Thibeau Bastien, a 22-year-old sportsman from Belgium, has, together with his “sailing buddy” Matthias, achieved an impressive track record in sailing. After joining Unified Sailing Belgium in 2013, he became European champion in 2015 and in 2017, won gold at the Special Olympics World Games in 2015 in Los Angeles and in 2019 in Abu Dhabi. He takes special pleasure in tying sailing knots. The Belgium Sailing Association elected Thibeau “Yachtman of the Year” in 2015. He will be the “face” of the campaign for the National Games of Special Olympics Belgium in 2020. When he’s not competing, Thibeau works as a university researcher for the European study project “My Talents. For Diversity”.
We interviewed him in the context of our campaign on “Education“:
You are very much into sailing. Can you tell me how you got interested in this sport?
I’ve been sailing with my parents since I was still a baby. We have a boat and they took me along their trips from a very early age.
How did you decide that you wanted to take part in competitions?
Unified Sailing contacted my school asking if they knew students who were good at swimming. So my teachers pointed me out. Together with my parents, I went a few times to get introduced to Unified Sailing. I liked it very much, so I enrolled. From that day I have been sailing almost every weekend.
I started sailing competitions in the Netherlands at their National Games of Special Olympics, because there was not yet a competition in Belgium.
At the 2014 Special Olympics European Summer Games, there was no official sailing competition, but we were part of the Youth Activation Program.

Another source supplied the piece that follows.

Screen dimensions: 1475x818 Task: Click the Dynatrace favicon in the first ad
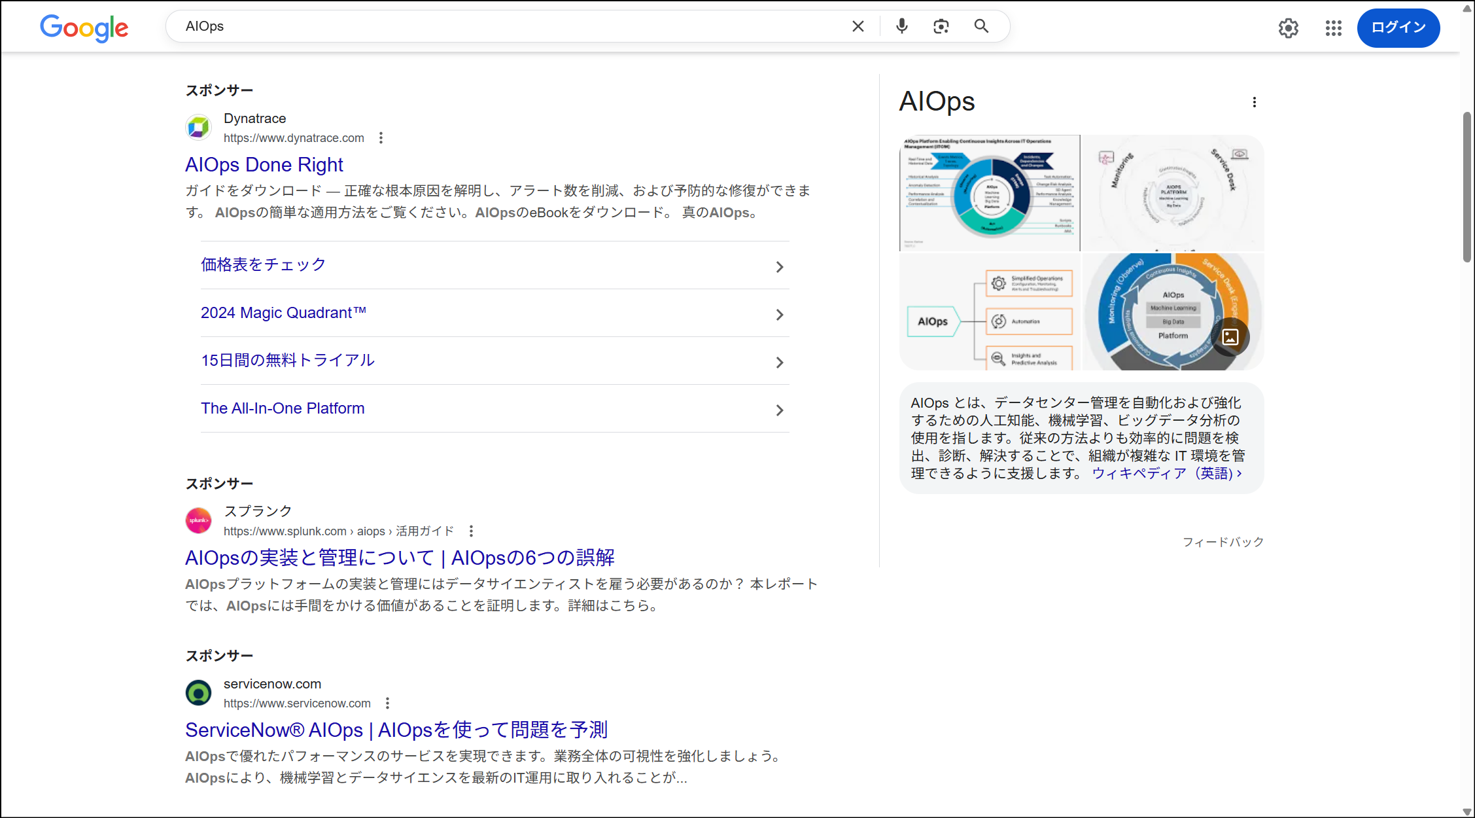point(198,127)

It was on this occasion that I asked Matthias Van der Auwelaer if he wanted to be my buddy. I knew him already from before, as a competitor during regatta.
After the 2014 Special Olympics European Summer Games, Special Olympics Belgium approached Unified Sailing and asked if we were interested in doing the sailing competition at the Special Olympics World Games in 2015 in Los Angeles. I would need a buddy, of course. The choice was obvious: it would be Matthias.
We sailed together for the first time in October 2014 at the Dutch Unified Sailing National Championships.
Who does what when Matthias and you sail together?
Matthias is in charge of the sailing tactics. He controls the sails and gives me navigation orders. I am the navigator.
Your duo has won a lot of important prizes. Is there any race that you remember more than others?
That would be the second last race in Abu Dhabi. We were very close with another team. Matthias decided to tack because the other boat was catching up. So I pushed the stir the other way. The other boat was so close, it hit us at the back. It all happened in my back, I did not see it coming. It was a bit of a scare.
Also, sailing is different in every country. In Switzerland, for example, you can go sailing at 1800m altitude surrounded by mountains – this is simply great. I also love sailing in Mallorca. The sea is so blue there.
You were elected as “Yachtman of the Year” in 2015 by the Belgium Sailing Association. How did it feel like to get this award?
It was a huge honour to get this kind of award as someone with intellectual disability. It gave a lot of visibility to Unified Sailing and Special Olympics Belgium.
Now you work as a Junior Scientific Researcher for the European study project “My Talents. For Diversity”. Can you tell me more about your responsibilities in this job? What is your favourite part?
I contact companies and businesspeople who have hired or employ people with intellectual disabilities. I ask them for an interview and/or to participate in the online survey. I contact them by mail and phone.
My favourite part is definitely interviewing people. I have been interviewed very often myself, now it’s me asking the questions and I like that.
Following the Special Olympics World Games, you were invited to speak with Kris Peeters, Belgian Minister of Economy and Employment at the time. At this meeting, you managed to get a specific appointment with the minister to explain to him what the MTFD project is all about. What did you tell him about the project?
I explained the entire project to Kris Peeters. He was very interested because of the fact that this is a European project.
What was the minister’s reaction?
He was very interested. He introduced me to his cabinet manager. She gave me her business card and we made an appointment with her for a more in-depth meeting.
Why do you think it is important that people with intellectual disabilities get access to higher education?
To have a chance to work in a regular company.
What can people with intellectual disabilities teach students?
That it is interesting to work together with people like me.